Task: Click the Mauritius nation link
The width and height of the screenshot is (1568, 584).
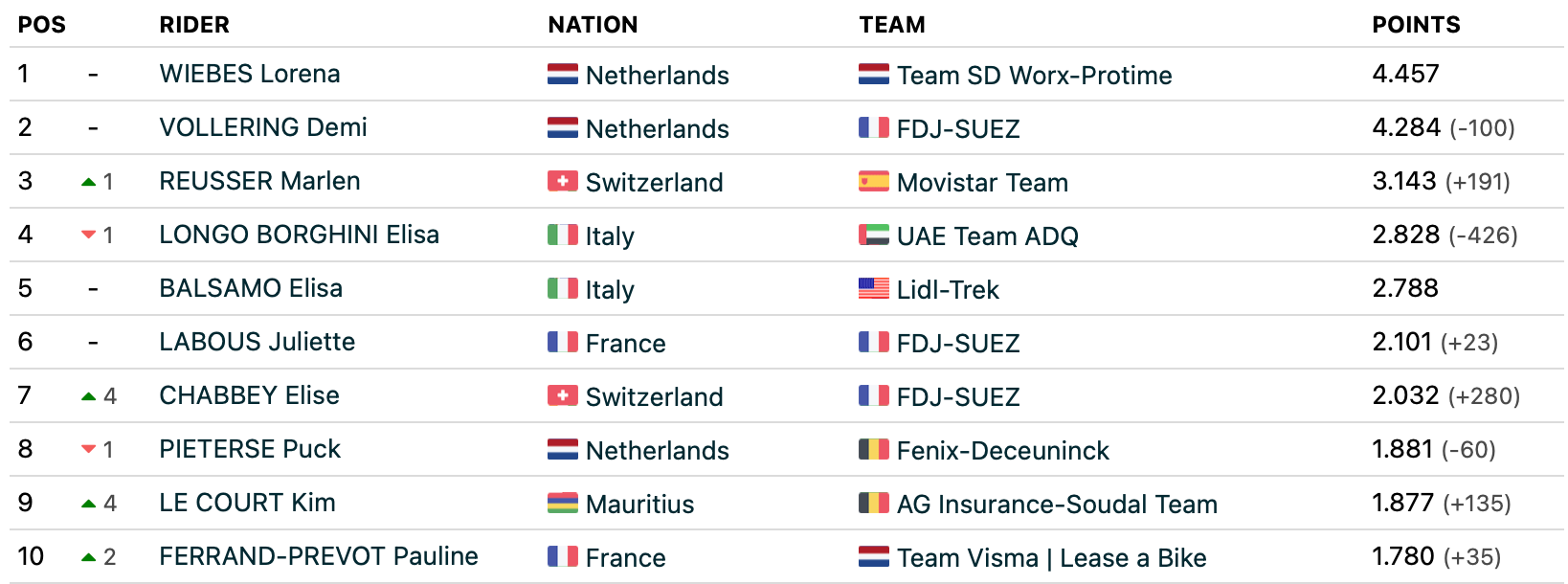Action: (639, 505)
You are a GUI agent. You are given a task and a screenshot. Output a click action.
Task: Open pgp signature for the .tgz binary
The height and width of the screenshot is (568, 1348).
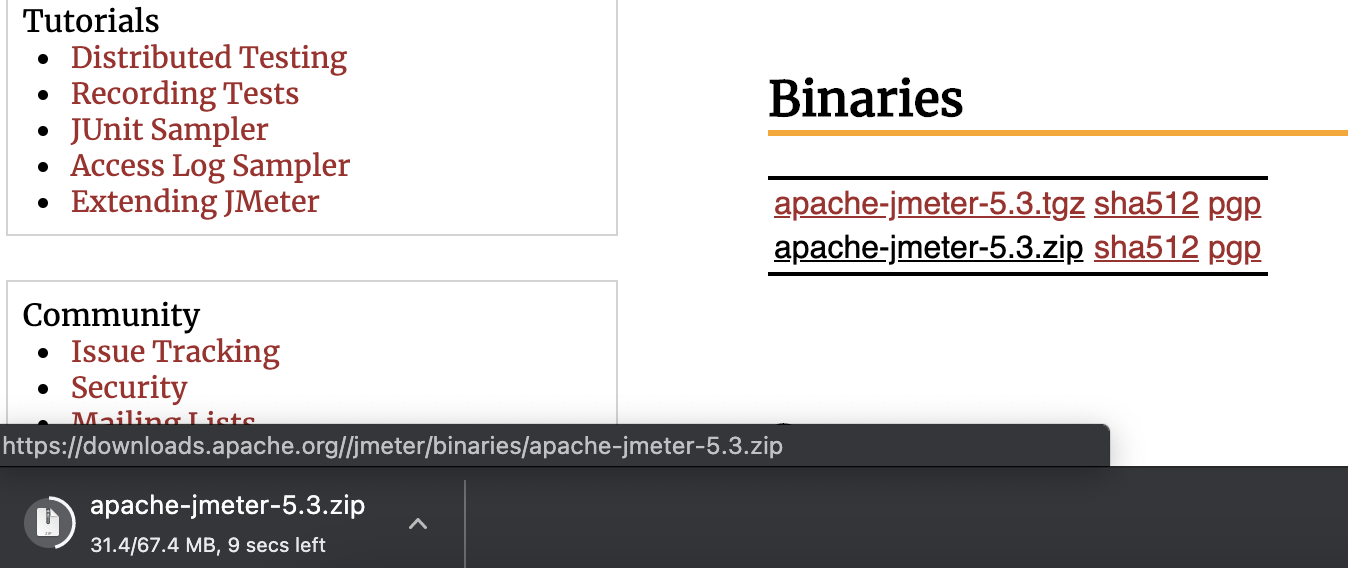pos(1234,205)
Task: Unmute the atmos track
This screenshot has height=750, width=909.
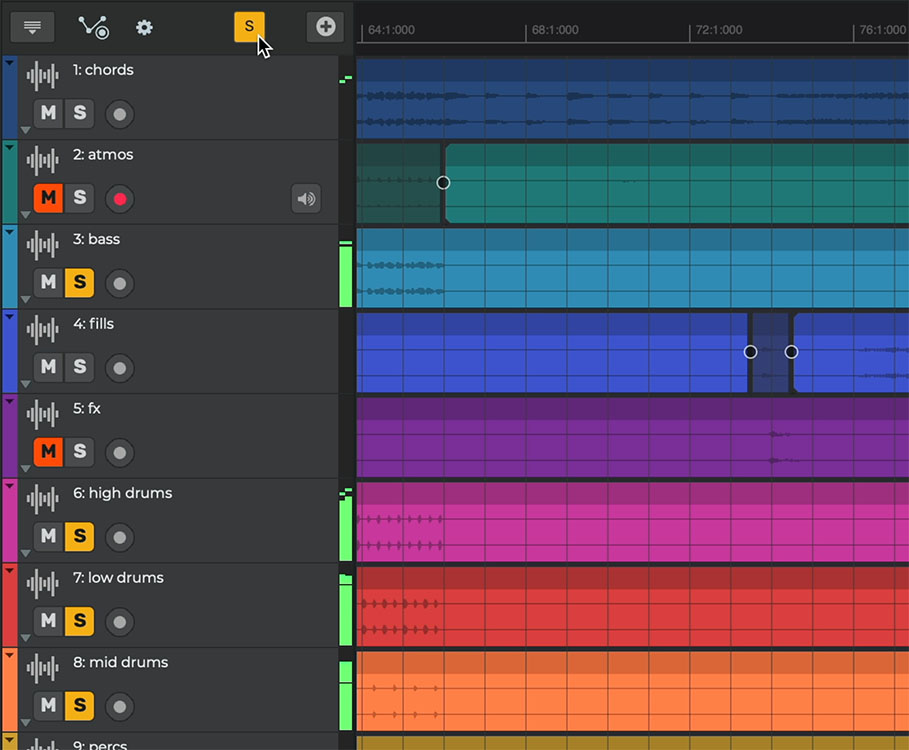Action: [x=48, y=198]
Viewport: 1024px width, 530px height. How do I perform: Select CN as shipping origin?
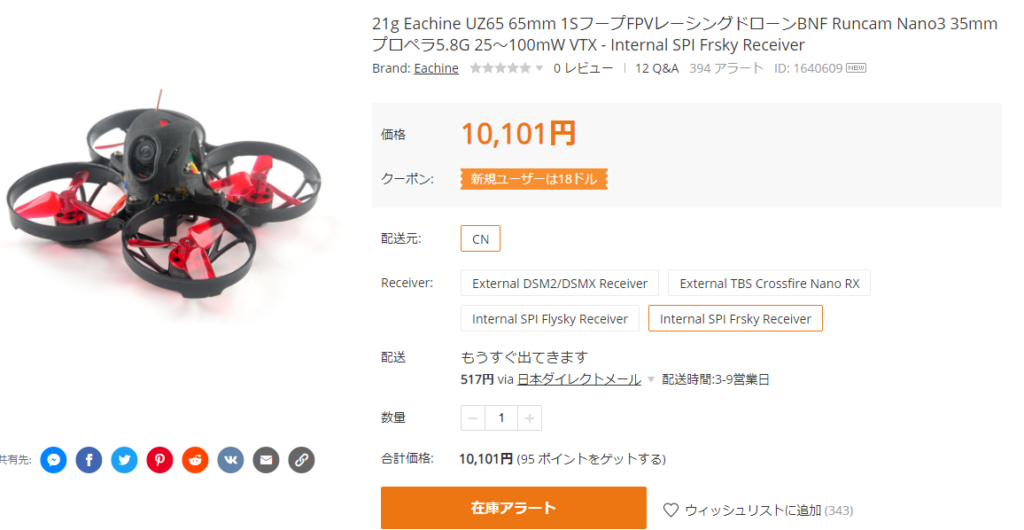pyautogui.click(x=481, y=239)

#####

- **Short problem**:
Reproduce each entry above in full, with its request, and scale every coordinate in the answers by 1.15, rounding to the nearest whole number with halves rounded up. Keep all other numbers unchanged, and omit the pictures.

- **Correct output**:
Task: Click the Mauritius nation link
The width and height of the screenshot is (1568, 584).
Action: (735, 581)
You are a GUI agent. You are given a task and a screenshot. Output a click action.
Task: Open pgp signature for the .tgz binary
The height and width of the screenshot is (568, 1348).
pos(1419,236)
Task: Unmute the atmos track
This screenshot has height=750, width=909.
Action: [x=55, y=228]
Viewport: 1024px width, 530px height. How do I perform: Select CN as shipping origin?
pyautogui.click(x=553, y=275)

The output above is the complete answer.